Hurricane Katrina: Two Years… And Counting

By Jonathan Adams Aug 29, 2007

Today, ColorLines.com honors the second anniversary of Hurricane Katrina with a special multimedia issue that reviews the continued struggles in the Gulf Coast after the devastating storm. A Return to New Orleans is a video on the housing struggle facing Black residents of New Orleans. Also check out these other special features: Locked Up in New Orleans: From the Nation Magazine, a look at the increasing imprisonment of young men of color without reprieve. ColorLines Gulf Coast Discussion Guide : A guided tour of our past articles on race and rebuilding. Images – New Immigrants in New Orleans: An original audio slideshow documenting the wave of Latino immigrants arriving in the two years after Hurricane Katrina. Walter Mosley, in The Nation, provides some perspective for today’s observance.

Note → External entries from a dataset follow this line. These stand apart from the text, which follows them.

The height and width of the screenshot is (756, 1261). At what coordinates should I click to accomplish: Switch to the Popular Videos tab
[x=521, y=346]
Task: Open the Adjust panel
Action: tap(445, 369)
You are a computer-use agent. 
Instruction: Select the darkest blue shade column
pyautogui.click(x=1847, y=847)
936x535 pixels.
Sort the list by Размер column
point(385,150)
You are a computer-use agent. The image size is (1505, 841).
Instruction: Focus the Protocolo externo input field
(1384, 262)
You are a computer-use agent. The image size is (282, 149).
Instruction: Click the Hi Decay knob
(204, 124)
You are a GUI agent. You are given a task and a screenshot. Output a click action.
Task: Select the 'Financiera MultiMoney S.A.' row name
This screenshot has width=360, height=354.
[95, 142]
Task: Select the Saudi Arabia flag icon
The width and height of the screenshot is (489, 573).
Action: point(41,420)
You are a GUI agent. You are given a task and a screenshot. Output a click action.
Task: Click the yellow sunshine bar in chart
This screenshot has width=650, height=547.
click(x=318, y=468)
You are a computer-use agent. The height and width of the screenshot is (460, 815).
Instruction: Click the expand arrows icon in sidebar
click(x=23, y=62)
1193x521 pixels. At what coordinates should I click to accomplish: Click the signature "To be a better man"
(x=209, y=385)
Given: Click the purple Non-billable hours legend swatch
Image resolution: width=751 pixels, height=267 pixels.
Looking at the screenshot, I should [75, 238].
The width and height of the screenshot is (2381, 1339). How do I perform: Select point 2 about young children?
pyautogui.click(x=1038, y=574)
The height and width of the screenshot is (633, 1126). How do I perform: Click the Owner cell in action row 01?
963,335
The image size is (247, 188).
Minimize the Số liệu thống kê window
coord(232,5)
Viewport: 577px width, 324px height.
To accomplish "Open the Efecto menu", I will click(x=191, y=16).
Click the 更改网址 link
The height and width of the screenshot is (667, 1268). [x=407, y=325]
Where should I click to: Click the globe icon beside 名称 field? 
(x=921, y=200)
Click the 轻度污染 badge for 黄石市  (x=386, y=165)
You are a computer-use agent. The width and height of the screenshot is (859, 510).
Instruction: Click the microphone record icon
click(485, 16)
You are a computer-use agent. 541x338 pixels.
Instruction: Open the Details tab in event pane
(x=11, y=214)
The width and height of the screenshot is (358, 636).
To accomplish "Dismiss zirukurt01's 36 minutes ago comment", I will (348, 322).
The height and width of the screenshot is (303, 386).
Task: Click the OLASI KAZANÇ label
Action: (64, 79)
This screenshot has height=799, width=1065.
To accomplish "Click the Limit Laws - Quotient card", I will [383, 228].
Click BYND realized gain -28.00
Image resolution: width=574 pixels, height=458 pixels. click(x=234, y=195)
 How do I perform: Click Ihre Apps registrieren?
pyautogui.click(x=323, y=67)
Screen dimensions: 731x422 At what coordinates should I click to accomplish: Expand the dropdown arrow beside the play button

What we are scratching on the calendar is more like a notch on a raw gravestone, a count of the days and years that have passed without a reckoning for those who died, those who lost loved ones and for a city that is still in critical condition. Not only did our government fail to answer the call of its most vulnerable citizens during that fateful period; it still fails each and every day to rebuild, redeem and rescue those who are ignored because of their poverty, their race, their passage into old age.